Action item >> If an entry below contains an image, drop the image and retype the rest exactly.
══ Source data ══
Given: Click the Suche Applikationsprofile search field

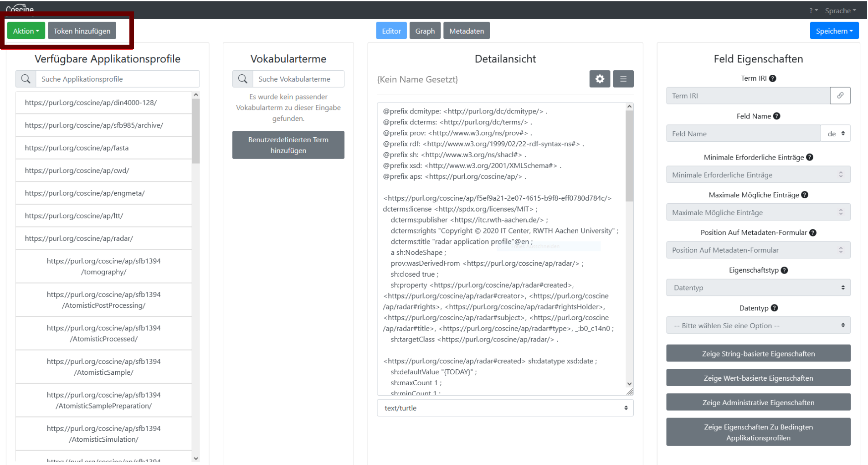Looking at the screenshot, I should pos(117,79).
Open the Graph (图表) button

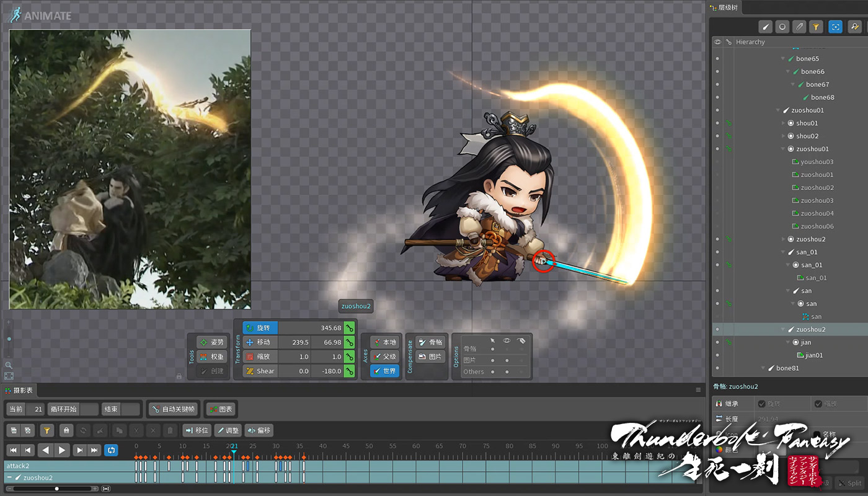coord(221,409)
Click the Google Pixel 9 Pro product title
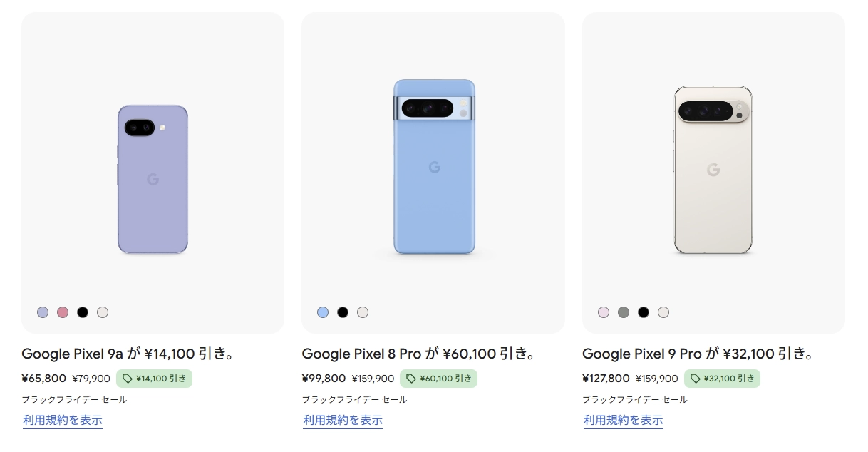This screenshot has width=868, height=452. (698, 354)
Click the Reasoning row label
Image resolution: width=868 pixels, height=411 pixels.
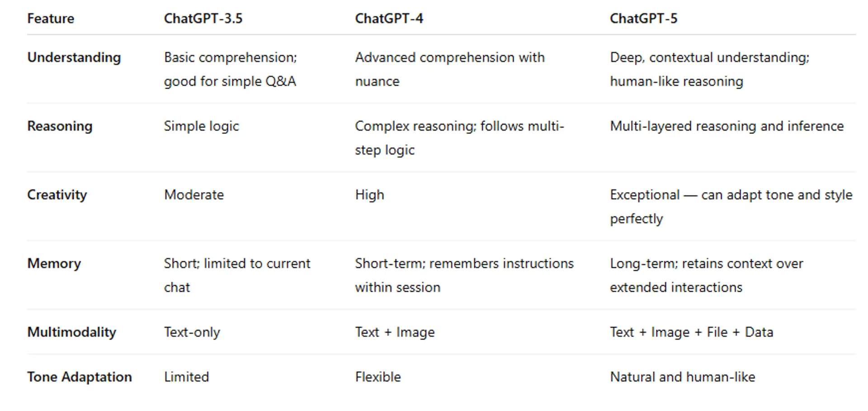(60, 126)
═══
Solution to the exercise >>
Given: Click the Suche Applikationsprofile search field

Looking at the screenshot, I should pos(117,79).
Open the Graph (图表) button

coord(221,409)
Click the Google Pixel 9 Pro product title
This screenshot has width=868, height=452. (698, 354)
Click the Reasoning row label
Image resolution: width=868 pixels, height=411 pixels.
(60, 126)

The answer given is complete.